The Indiana State Department of Health has shut down its swine flu telephone hot line that it started up last fall.
State Health Commissioner Gregory Larkin says the agency continues to monitor the pandemic and will reactivate the phone line if necessary.
The health department has recorded 39 swine flu-related deaths in Indiana since June. It says the frequency of the illness has receded.
Larkin cautions that the swine flu has not gone away. He urges vaccination, especially for pregnant women, people with certain health conditions and those 65 and older.
At Ball State University, the Amelia T. Wood Health Center discarded a few hundred doses of the vaccine in March after they expired.
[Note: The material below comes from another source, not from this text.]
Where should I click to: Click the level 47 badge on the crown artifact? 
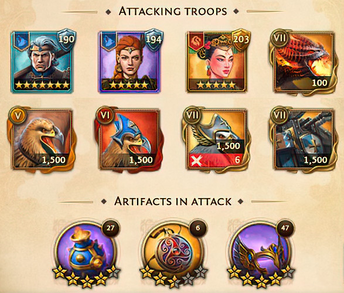click(285, 228)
Medical Director Kent Bullis said the last time anyone asked for an H1N1 vaccine was the week of Feb. 8.
When he ordered the vaccines, Bullis was hoping about 30 percent to 50 percent of students would get vaccinated. But only 2,325 students between Fall and Spring Semesters went to the Health Center for vaccination, which is a little more than 10 percent. The average for schools around the nation was about 6 percent, he said.
"I was somewhat disappointed in the number of students who decided to get the vaccine," he said. "In retrospect, given the big picture, the swine flu ended up being relatively mild. ... I don't know if it makes much of a difference, but I was disappointed."
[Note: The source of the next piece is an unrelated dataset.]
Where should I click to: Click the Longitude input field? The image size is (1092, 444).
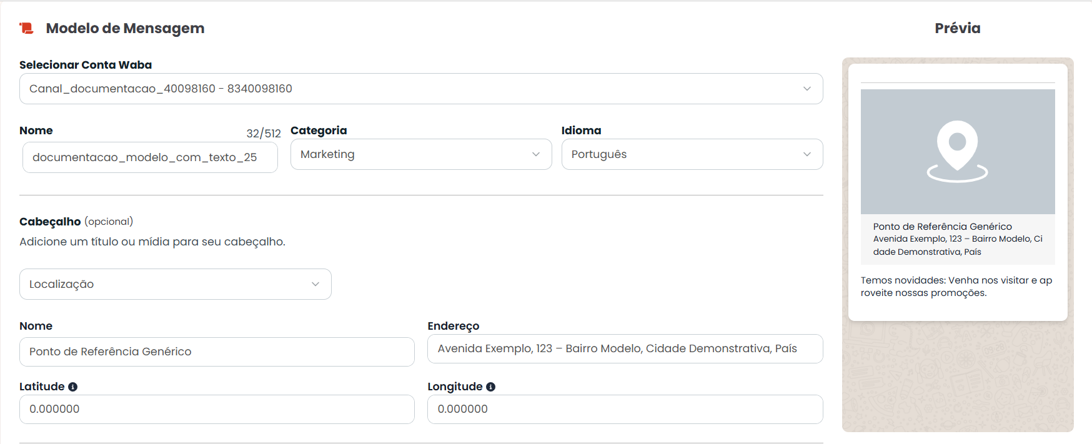(x=625, y=409)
The Health Center diagnosed 613 students with the flu in the Fall Semester and 50 in the Spring Semester. It didn't test the majority for the H1N1 strain because each test would have cost several hundred dollars. But the state found that about 90 percent of flu cases in the past flu season were the H1N1 strain.
Bullis said, clinically speaking, there is little difference between the seasonal flu and H1N1.